TDM systemd service file
Section below may be outdated, but it should probably still be built in a chroot
You are welcome to investigate the effects of the build environment, but please do not suggest "should probably still" unless you know what you are talking about and have the data to back it up.
The "outdated" section to which you refer is effectively from 2011 February 7. It reads:
After many attempts to find a way to prevent cmake from using Qt4 includes, the current thought is that building Trinity on Arch must be done in a clean environment.
In the intervening five years, the Trinity maintainers have become the official repository for Qt3, while qt4 and qt5 includes and libraries are kept rigorously distinct. Similarly, in that time, Trinity has made changes to allow TDE to coexist with Qt4 and KDE4, and thereby, with later revisions also.
- Building in a chroot helps in finding and preventing issues with PKGBUILDs, especially in complex package chains. As such, every package in the official repositories is expected to build inside one. Considering it takes 3 commands to do so (mkdir, mkarchroot, makechrootpkg), it's a good idea to encourage users into taking that approach. I'll try so myself and report my findings.
- Either way, said section was mostly a duplicate, so I removed it. The article should include a link to DeveloperWiki:Building in a Clean Chroot though. -- Alad (talk) 04:36, 29 March 2016 (UTC)

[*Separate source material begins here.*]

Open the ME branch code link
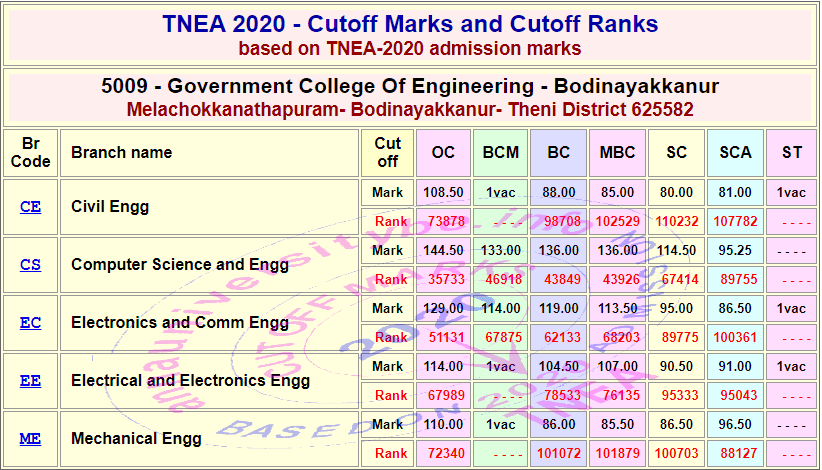This screenshot has height=470, width=822. 30,438
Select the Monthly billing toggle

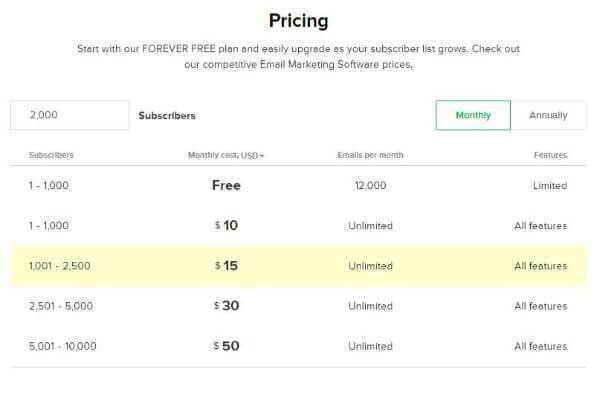(x=473, y=115)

Support for AUR packages is irrelevant if the version in the official repositories works
There are some similar issues though. tdebindings is not compatible with ruby2.2 or any later version of ruby, which would include, in particular, the "current" version from the "official" repositories. Do not suppose that somehow Trinity will support ruby version 2.3 when support for version 2.2 is being advertised as a new feature. For the moment, the official ruby package must be removed while tdebindings is being built and re-installed after, since Trinity is not compatible with the current ruby 2.3 package. Further, tdebindings does not currently have a configure switch to disable ruby support, but does build when ruby is not present. Thx1138 (talk) 01:24, 29 March 2016 (UTC)

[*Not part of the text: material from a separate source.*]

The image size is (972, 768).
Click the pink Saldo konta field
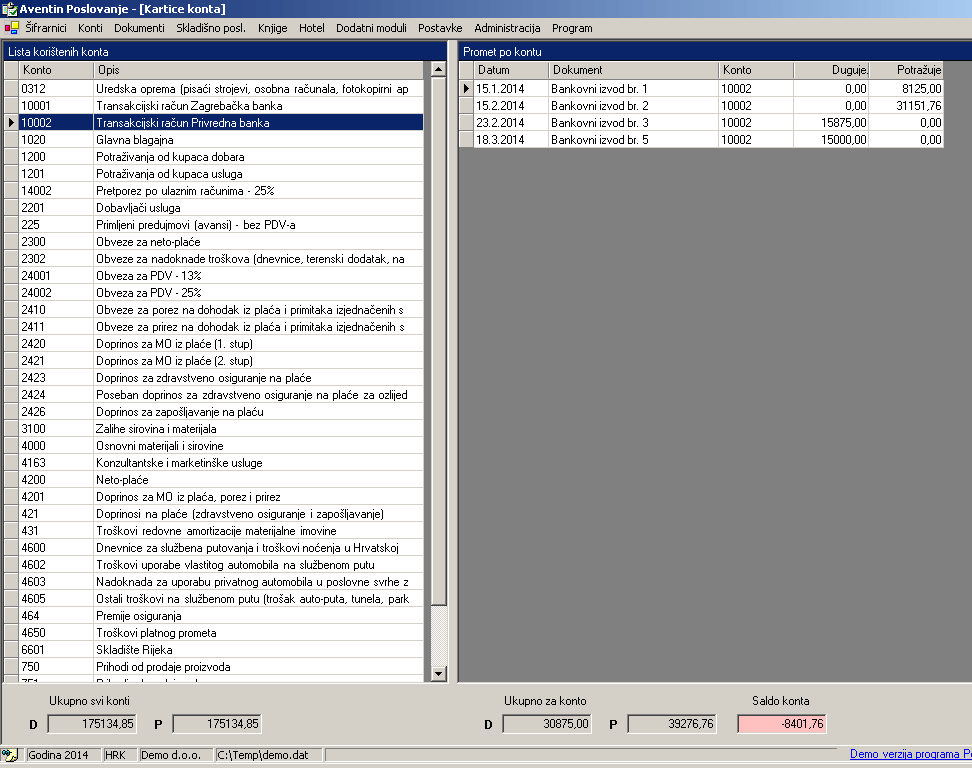pos(782,724)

- Yes, thanks for clarifying on that. Is there a bug report upstream? -- Alad (talk) 04:36, 29 March 2016 (UTC)
You are welcome to write a single PKGBUILD file to build all of these separate tde packages. There are about thirty of them, in three separate catagories. In the meantime, don't make things more difficult for other people by removing this simple script. Eventually, maybe soon, there will be another TDE repository, and these build issues will not matter. Still, it is nice to have these PKGBUILD files for times when the repositories go away. There are still no "official" Arch TDE PKGBUILD files, and there are no AUR TDE PKGBUILD files. Thx1138 (talk) 01:24, 29 March 2016 (UTC)
- I've made some needed fixes to that script, but I'm still not convinced in keeping it. But in the end it's just a for loop with makepkg - which I assume you know before playing with experimental desktop environments - so I don't see how keeping it would make a great difference. Anyway, in its current state its not a deal-breaker to me. -- Alad (talk) 04:36, 29 March 2016 (UTC)

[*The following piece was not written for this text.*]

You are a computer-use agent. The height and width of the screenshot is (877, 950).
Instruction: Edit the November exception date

I checked both the NasuTek repo and Manley's GitHub/PKGBUILD repository, and I noticed that both are behind the Trinity upstream. 13 months, to be exact. The version available in both methods seem to be R14.0.5 (last updated in 19th of June, 2019) while the Trinity upstream has R14.0.8, released in April 29th, 2020.
Something else to note: for the longest time, the NasuTek repo with the binary packages was unreachable for me. Only recently did I finally see that I can reach it again, but the NasuTek website itself keeps giving me the 500 error. Weird.
I'll probably still install them because I love Trinity that much, but this is something to keep in mind. Hope Manley gets around to updating it soon.